(Entries for finding text and elements)
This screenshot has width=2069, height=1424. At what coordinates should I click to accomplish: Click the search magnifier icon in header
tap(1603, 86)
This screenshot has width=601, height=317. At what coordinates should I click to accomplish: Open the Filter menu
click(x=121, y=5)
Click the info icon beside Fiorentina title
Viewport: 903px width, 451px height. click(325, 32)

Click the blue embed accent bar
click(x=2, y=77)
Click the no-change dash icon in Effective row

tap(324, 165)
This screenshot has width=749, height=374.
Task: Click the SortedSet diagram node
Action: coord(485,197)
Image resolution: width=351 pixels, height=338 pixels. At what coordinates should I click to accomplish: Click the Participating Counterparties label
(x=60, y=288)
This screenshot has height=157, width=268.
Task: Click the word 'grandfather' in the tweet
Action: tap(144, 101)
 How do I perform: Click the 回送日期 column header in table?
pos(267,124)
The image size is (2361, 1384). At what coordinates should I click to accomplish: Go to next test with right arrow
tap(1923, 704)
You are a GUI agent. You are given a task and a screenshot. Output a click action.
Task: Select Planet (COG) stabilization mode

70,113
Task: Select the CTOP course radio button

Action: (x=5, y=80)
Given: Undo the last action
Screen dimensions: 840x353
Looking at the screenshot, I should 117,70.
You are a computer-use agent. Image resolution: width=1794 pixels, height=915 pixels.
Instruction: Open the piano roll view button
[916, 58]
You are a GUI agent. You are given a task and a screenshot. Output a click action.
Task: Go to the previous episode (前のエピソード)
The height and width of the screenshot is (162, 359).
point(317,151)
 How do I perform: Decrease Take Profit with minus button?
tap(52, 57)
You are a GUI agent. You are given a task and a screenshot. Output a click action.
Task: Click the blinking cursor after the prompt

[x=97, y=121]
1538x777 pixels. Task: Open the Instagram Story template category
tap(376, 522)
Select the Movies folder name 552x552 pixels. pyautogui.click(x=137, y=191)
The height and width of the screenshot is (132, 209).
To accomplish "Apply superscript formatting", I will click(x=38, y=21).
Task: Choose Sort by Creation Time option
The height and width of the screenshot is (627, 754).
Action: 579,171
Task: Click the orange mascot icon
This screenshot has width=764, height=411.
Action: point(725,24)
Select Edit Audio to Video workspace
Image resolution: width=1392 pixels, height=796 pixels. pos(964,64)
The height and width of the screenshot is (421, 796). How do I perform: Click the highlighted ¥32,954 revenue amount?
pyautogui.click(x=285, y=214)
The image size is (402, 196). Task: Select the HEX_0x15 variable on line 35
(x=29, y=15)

What the task requires: Could you reproduce all of the material above, word for word?

Exercise response:
This screenshot has width=2069, height=1424. At what coordinates should I click to accomplish: Click the search magnifier icon in header
tap(1603, 86)
This screenshot has width=601, height=317. At what coordinates should I click to accomplish: Open the Filter menu
click(x=121, y=5)
Click the info icon beside Fiorentina title
Viewport: 903px width, 451px height. click(325, 32)

Click the blue embed accent bar
click(x=2, y=77)
Click the no-change dash icon in Effective row

tap(324, 165)
This screenshot has width=749, height=374.
Task: Click the SortedSet diagram node
Action: coord(485,197)
Image resolution: width=351 pixels, height=338 pixels. At what coordinates should I click to accomplish: Click the Participating Counterparties label
(x=60, y=288)
This screenshot has height=157, width=268.
Task: Click the word 'grandfather' in the tweet
Action: tap(144, 101)
 How do I perform: Click the 回送日期 column header in table?
pos(267,124)
The image size is (2361, 1384). At what coordinates should I click to accomplish: Go to next test with right arrow
tap(1923, 704)
You are a GUI agent. You are given a task and a screenshot. Output a click action.
Task: Select Planet (COG) stabilization mode

70,113
Task: Select the CTOP course radio button

Action: (x=5, y=80)
Given: Undo the last action
Screen dimensions: 840x353
Looking at the screenshot, I should 117,70.
You are a computer-use agent. Image resolution: width=1794 pixels, height=915 pixels.
Instruction: Open the piano roll view button
[916, 58]
You are a GUI agent. You are given a task and a screenshot. Output a click action.
Task: Go to the previous episode (前のエピソード)
The height and width of the screenshot is (162, 359).
point(317,151)
 How do I perform: Decrease Take Profit with minus button?
tap(52, 57)
You are a GUI agent. You are given a task and a screenshot. Output a click action.
Task: Click the blinking cursor after the prompt

[x=97, y=121]
1538x777 pixels. Task: Open the Instagram Story template category
tap(376, 522)
Select the Movies folder name 552x552 pixels. pyautogui.click(x=137, y=191)
The height and width of the screenshot is (132, 209).
To accomplish "Apply superscript formatting", I will click(x=38, y=21).
Task: Choose Sort by Creation Time option
The height and width of the screenshot is (627, 754).
Action: 579,171
Task: Click the orange mascot icon
This screenshot has width=764, height=411.
Action: point(725,24)
Select Edit Audio to Video workspace
Image resolution: width=1392 pixels, height=796 pixels. pos(964,64)
The height and width of the screenshot is (421, 796). How do I perform: Click the highlighted ¥32,954 revenue amount?
pyautogui.click(x=285, y=214)
The image size is (402, 196). Task: Select the HEX_0x15 variable on line 35
(x=29, y=15)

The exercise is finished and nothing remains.